Collin Walcott


Collin Walcott was a North American musician known for working in jazz and world music.
He studied violin and tympani in his youth, and was a percussion student at Indiana University. Walcott became interested in traditional Indian music, studying sitar under Ravi Shankar and tabla under Alla Rakha. According to critic Scott Yanow of Allmusic, Walcott was "one of the first sitar players to play jazz." He came to prominence in the early 1970s due to work with Tony Scott, Miles Davis and the Paul Winter Consort. Several members of the Paul Winter ensemble, including Walcott, split off to form the group Oregon.
Walcott was killed in an automobile accident in East Germany during a 1984 Oregon concert tour. He was replaced by Trilok Gurtu.

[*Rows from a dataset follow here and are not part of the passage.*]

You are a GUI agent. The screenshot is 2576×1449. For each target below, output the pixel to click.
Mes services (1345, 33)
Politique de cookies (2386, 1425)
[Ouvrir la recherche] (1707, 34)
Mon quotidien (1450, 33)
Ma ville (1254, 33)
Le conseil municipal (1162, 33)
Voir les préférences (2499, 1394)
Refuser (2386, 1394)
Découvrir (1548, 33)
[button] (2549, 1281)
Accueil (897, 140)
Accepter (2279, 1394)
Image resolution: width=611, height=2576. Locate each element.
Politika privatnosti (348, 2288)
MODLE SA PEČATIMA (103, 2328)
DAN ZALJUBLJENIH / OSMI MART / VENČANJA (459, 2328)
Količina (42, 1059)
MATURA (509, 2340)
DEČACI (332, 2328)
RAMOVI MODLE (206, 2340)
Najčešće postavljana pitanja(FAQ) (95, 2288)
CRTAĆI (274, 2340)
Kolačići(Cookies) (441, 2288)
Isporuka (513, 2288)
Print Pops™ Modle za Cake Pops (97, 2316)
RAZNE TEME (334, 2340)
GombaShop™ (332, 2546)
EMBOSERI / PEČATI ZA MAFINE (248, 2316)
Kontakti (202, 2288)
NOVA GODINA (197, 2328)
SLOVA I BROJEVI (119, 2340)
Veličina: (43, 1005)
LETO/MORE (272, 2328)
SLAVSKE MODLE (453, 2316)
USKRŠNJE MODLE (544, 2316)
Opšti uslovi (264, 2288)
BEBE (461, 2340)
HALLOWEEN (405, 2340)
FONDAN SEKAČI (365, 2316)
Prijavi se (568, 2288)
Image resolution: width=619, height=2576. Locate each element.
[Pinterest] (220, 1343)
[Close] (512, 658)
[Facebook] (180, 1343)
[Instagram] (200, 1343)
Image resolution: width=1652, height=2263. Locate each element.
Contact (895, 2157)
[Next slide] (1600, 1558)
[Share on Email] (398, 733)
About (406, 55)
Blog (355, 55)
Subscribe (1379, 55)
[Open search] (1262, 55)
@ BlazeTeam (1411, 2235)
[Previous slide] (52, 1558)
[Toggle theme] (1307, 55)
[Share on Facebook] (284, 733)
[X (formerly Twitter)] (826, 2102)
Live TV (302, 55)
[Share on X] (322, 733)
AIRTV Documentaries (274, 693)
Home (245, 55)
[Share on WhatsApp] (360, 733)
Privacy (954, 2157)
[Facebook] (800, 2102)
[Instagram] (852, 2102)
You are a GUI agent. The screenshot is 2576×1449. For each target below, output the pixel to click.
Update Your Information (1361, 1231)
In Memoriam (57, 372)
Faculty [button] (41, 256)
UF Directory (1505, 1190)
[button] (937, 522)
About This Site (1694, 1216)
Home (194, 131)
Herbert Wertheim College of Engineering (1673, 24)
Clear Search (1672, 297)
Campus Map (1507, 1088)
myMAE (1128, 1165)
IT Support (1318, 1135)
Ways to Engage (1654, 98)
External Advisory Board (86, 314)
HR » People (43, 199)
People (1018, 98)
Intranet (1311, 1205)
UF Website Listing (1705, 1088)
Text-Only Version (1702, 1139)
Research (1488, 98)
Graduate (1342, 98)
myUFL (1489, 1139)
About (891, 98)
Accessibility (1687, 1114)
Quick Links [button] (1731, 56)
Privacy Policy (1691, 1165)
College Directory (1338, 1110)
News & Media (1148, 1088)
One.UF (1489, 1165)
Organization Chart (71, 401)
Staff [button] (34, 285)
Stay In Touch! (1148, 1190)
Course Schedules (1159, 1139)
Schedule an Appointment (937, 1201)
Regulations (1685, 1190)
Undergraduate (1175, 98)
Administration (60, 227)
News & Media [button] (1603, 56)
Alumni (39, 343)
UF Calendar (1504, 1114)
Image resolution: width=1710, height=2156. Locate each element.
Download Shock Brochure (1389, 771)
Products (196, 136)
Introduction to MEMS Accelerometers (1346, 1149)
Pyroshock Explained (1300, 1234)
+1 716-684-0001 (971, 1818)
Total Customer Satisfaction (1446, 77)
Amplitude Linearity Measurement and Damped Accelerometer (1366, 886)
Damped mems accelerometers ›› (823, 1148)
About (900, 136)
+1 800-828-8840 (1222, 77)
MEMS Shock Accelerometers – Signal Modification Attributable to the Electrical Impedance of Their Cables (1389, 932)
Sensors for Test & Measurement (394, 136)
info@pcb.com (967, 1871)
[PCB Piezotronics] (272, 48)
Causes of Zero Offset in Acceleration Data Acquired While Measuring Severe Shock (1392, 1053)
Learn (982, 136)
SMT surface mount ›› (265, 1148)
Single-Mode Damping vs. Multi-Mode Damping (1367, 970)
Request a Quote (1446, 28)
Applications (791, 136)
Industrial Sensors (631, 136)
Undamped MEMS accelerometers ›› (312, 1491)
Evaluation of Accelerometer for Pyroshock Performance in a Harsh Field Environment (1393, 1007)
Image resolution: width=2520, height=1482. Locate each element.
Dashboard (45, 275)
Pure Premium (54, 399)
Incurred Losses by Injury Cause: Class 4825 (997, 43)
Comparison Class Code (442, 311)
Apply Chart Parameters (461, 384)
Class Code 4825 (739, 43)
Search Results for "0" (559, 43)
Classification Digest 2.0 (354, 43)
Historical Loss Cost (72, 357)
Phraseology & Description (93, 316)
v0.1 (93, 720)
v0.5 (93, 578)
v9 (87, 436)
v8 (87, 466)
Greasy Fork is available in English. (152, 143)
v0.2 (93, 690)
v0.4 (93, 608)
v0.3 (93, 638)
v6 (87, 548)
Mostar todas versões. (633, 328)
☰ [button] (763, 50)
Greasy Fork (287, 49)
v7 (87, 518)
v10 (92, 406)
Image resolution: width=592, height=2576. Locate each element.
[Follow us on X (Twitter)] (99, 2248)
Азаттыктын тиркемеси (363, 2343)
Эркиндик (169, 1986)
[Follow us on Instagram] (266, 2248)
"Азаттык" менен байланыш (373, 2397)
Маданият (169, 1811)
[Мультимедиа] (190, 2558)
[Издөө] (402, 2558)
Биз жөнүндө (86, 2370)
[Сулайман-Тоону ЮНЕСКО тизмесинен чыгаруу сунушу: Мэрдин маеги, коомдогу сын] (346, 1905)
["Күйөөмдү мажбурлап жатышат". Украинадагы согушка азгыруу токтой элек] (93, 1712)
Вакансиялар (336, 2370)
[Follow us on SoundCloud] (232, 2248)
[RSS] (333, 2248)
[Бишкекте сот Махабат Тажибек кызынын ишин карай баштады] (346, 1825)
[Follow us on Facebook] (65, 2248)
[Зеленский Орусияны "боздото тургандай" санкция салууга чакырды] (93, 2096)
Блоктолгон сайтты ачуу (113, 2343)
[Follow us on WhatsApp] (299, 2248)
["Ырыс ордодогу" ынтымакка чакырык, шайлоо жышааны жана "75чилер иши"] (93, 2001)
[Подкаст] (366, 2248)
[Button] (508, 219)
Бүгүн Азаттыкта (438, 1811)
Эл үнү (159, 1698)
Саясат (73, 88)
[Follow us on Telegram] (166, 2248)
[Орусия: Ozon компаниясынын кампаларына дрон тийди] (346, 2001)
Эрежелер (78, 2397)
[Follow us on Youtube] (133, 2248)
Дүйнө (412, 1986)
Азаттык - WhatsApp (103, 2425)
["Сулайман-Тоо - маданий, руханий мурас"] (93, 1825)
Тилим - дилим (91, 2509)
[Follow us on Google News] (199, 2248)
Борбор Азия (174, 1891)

Author David James Duncan wrote retrospectively in 1996 about an Oregon concert he attended in Cascade Head in his piece "My One Conversation with Collin Walcott". Duncan described Walcott as sitting "buddha-style" on stage, surrounded by instruments. Along with an electronic drum kit "to his north", Walcott "had five different tablas to his south, a sitar to his east and a bewildering semicircle of rattles, chimes, clackers, bells, whistles, finger-drums, triangles and unnameable noisemakers to his west. He was the first Western 'jazz' percussionist I'd ever seen sit flat on the floor like an East Indian."